Two women die in Lee wreck - WALB.com, Albany News, Weather, Sports

Two women die in Lee wreck

December 4, 2006

Lee County -- A distracted driver caused a deadly crash this morning that killed his mother and the driver of another car.   Edward Wallace's Buick Regal crossed the center line on Highway 19 south and hit a Nissan Altima head on around 7:45.    

The driver of the Altima, 27-year old April Summerlin, was killed. 59-year old Joann Wallace was also killed.
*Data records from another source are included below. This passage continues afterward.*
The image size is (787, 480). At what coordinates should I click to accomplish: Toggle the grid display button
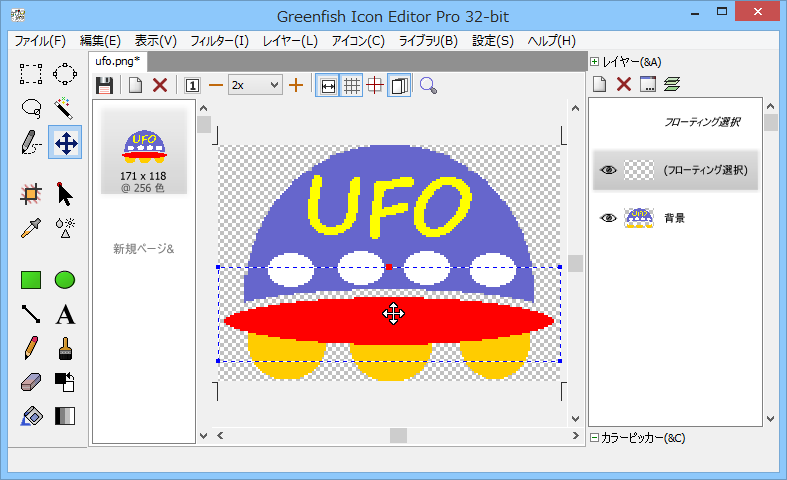(x=352, y=86)
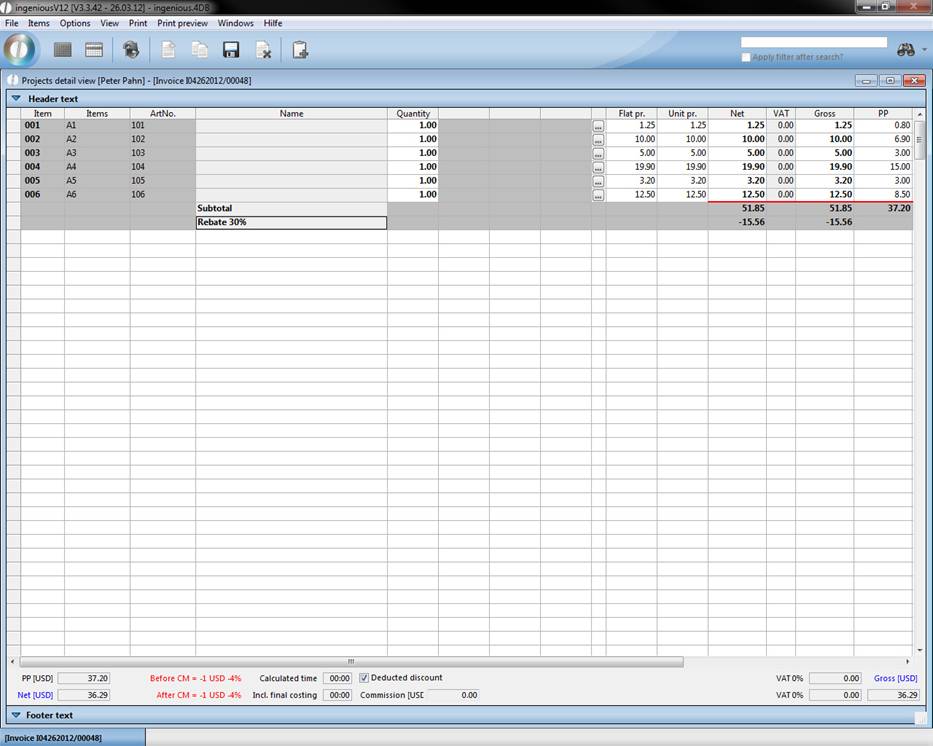This screenshot has width=933, height=746.
Task: Click the binoculars search icon
Action: pyautogui.click(x=906, y=50)
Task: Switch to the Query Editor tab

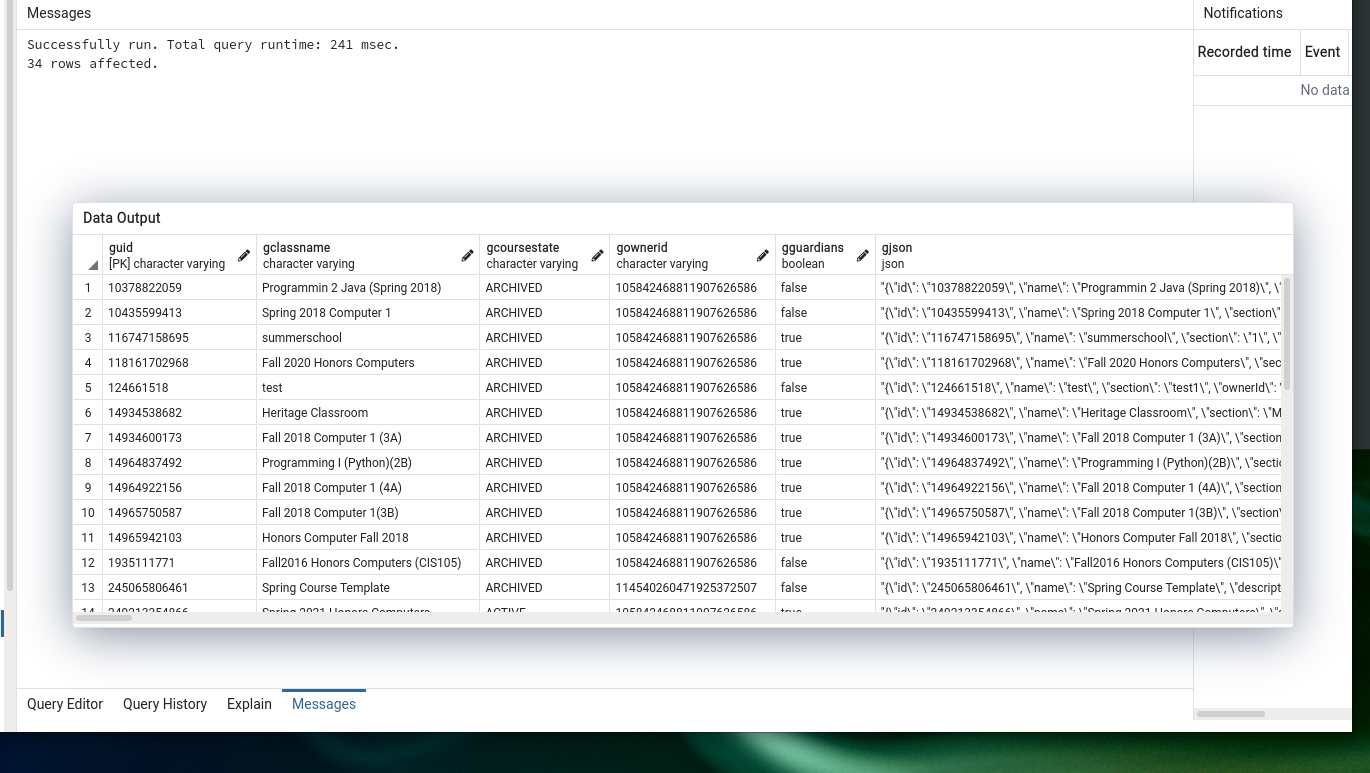Action: pos(65,704)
Troopers say there are conflicting reports about just what was going on inside the Wallace's car, but other motorists could tell something was wrong.

Witness Kathryn Murchison says she noticed the Wallaces' car swerving, and it almost hit her.   "The car was so close to my car when I swerved over, had I not swerved, they literally would have hit me, and I looked into my rearview mirror and my side mirror and I could see their faces, and they were panicked."  
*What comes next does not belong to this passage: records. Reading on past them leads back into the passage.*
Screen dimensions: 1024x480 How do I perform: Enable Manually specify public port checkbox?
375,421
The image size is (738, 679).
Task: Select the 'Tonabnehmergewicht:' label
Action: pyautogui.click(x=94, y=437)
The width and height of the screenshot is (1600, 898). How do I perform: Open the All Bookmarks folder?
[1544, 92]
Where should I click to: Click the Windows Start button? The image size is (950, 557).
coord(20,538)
April Summerlin and her five-year old daughter were headed north on 19 when the Wallaces slammed into them. Summerlin was killed instantly on her 27th birthday. Her daughter Ansley was in a child seat in the backseat and survived. She is in fair condition at Phoebe.

Joann Wallace was dead at the scene. Her son, who caused the wreck, Edward Wallace was treated and released from Phoebe. His young niece in the backseat of his car survived, too.  
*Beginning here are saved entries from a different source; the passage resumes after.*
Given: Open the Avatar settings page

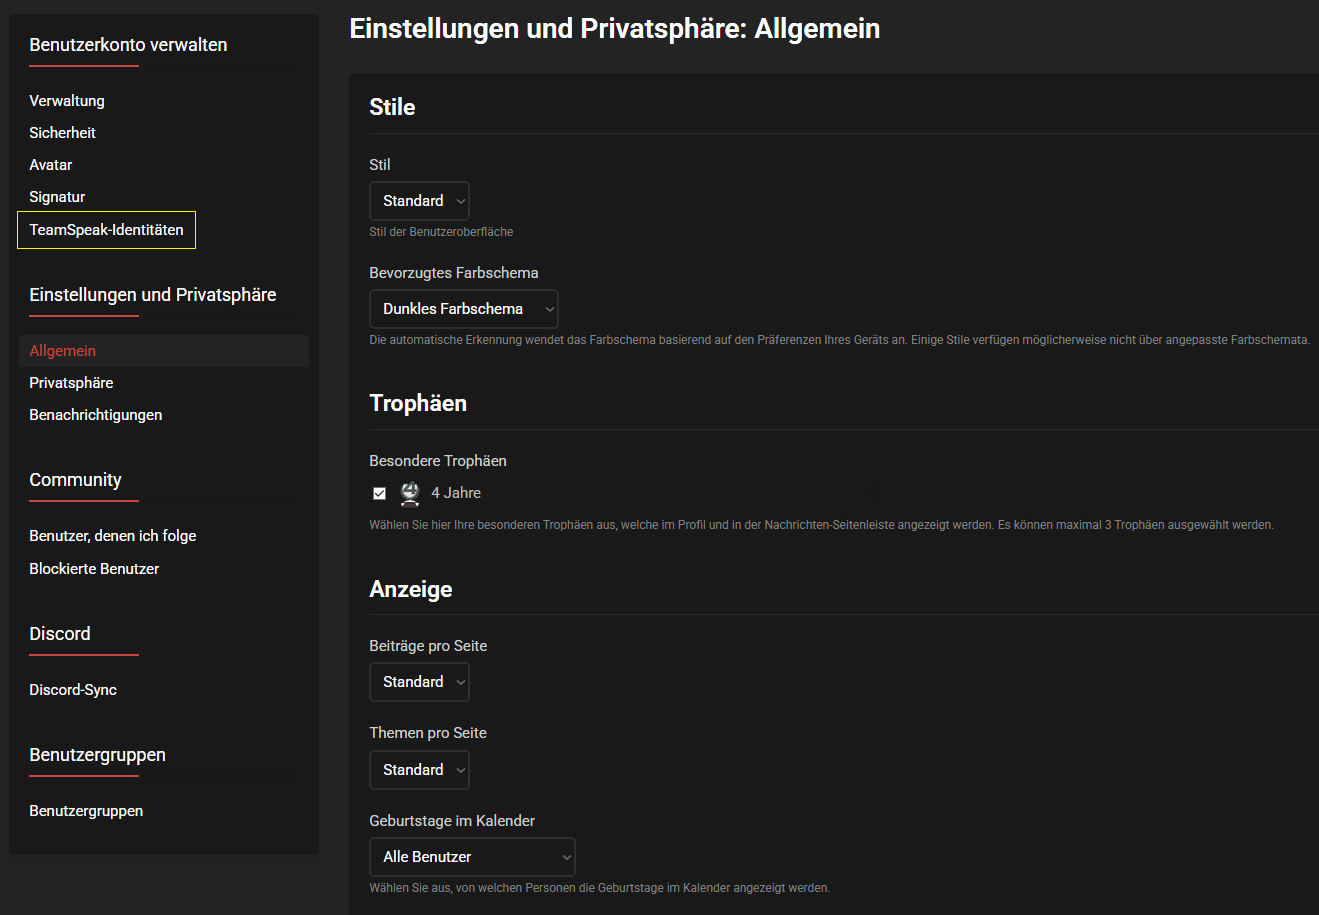Looking at the screenshot, I should coord(51,165).
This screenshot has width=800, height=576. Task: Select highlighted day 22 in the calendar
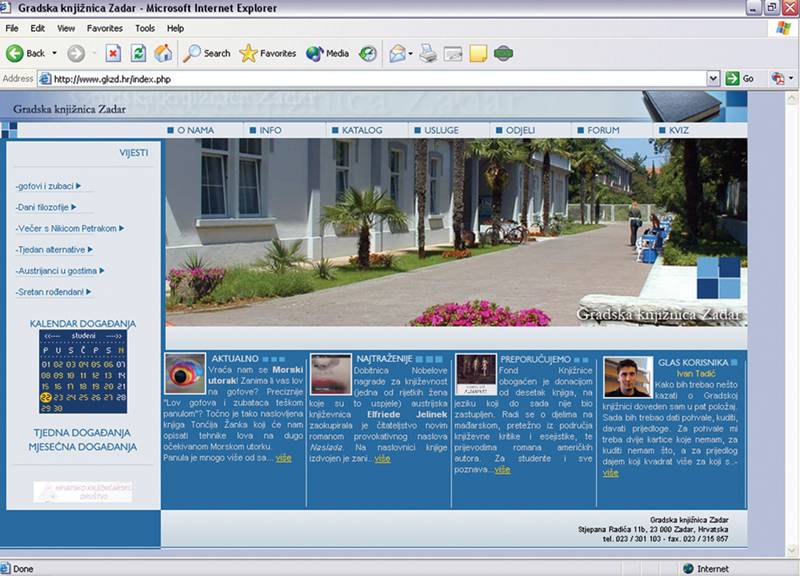[45, 397]
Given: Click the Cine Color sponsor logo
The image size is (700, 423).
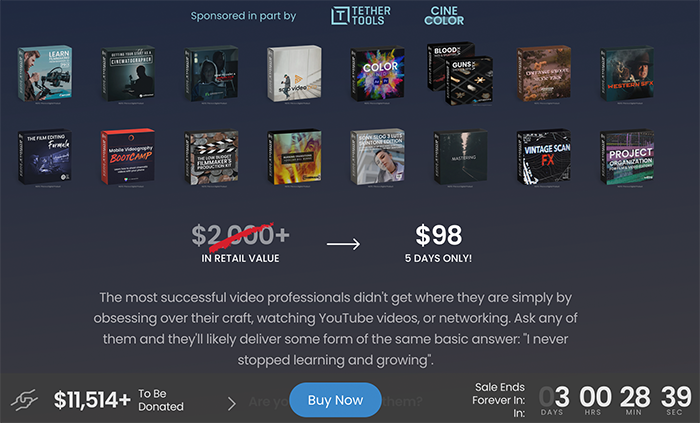Looking at the screenshot, I should click(444, 16).
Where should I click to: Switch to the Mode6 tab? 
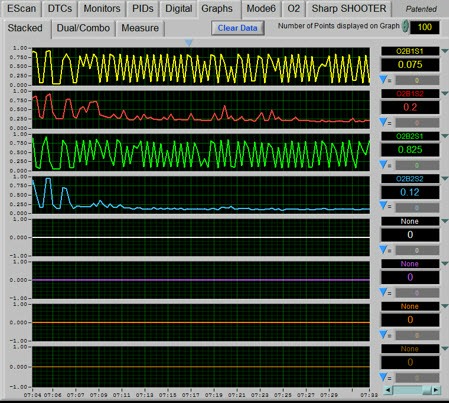coord(261,9)
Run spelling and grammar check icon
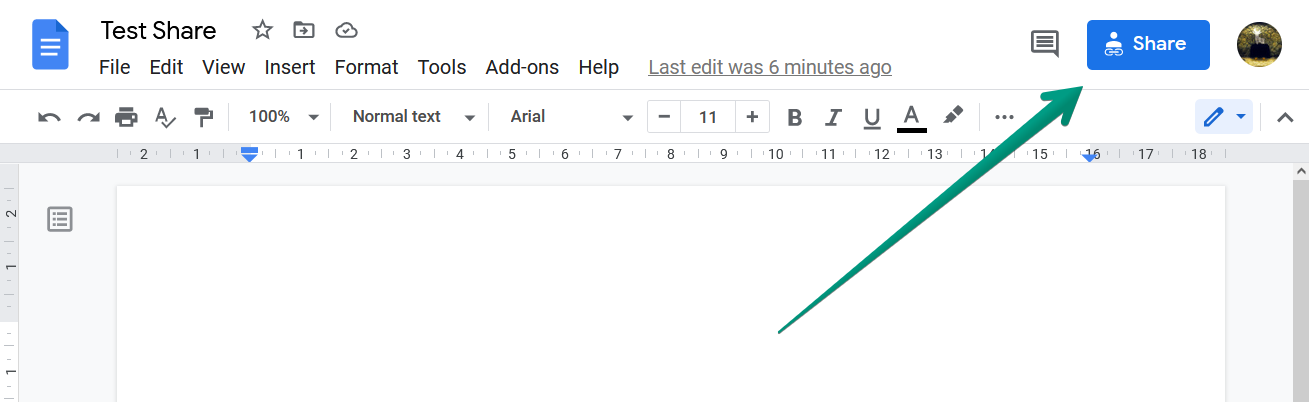 (165, 117)
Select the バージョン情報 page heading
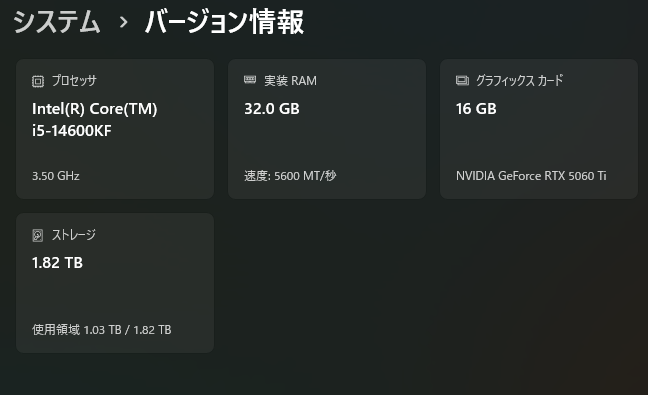Image resolution: width=648 pixels, height=395 pixels. [225, 22]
One of the women killed was not wearing a seat belt. In fact, no one in the Wallace family's Buick was buckled up. As a result, Joann Wallace was thrown into the windshield, and died.

This is the second deadly crash in Lee County in one week in which a passenger who wasn't buckled up was killed in a crash. And these wrecks have law enforcement calling for drivers and passengers to buckle up.

Research has shown that when a seat belt is used properly, the risk of fatal injury to a front seat passengers is reduced by 45 percent, yet nearly one in five Americans, that's about 18 percent, still don't buckle up regularly. It's a number law enforcement says needs to change.

The GSP Specialized Collision Reconstruction Team will analyze every part of this crash to find out what happened. 52:41 Jamie1, "They'll take a lot of photography, they'll actually do a forensics survey of the scene to try and determine speeds and angles, then they'll also interview all of the witnesses that they can locate and survivors of the crash." says GSP Safety Education Unit Sgt. Jamie Sullivan.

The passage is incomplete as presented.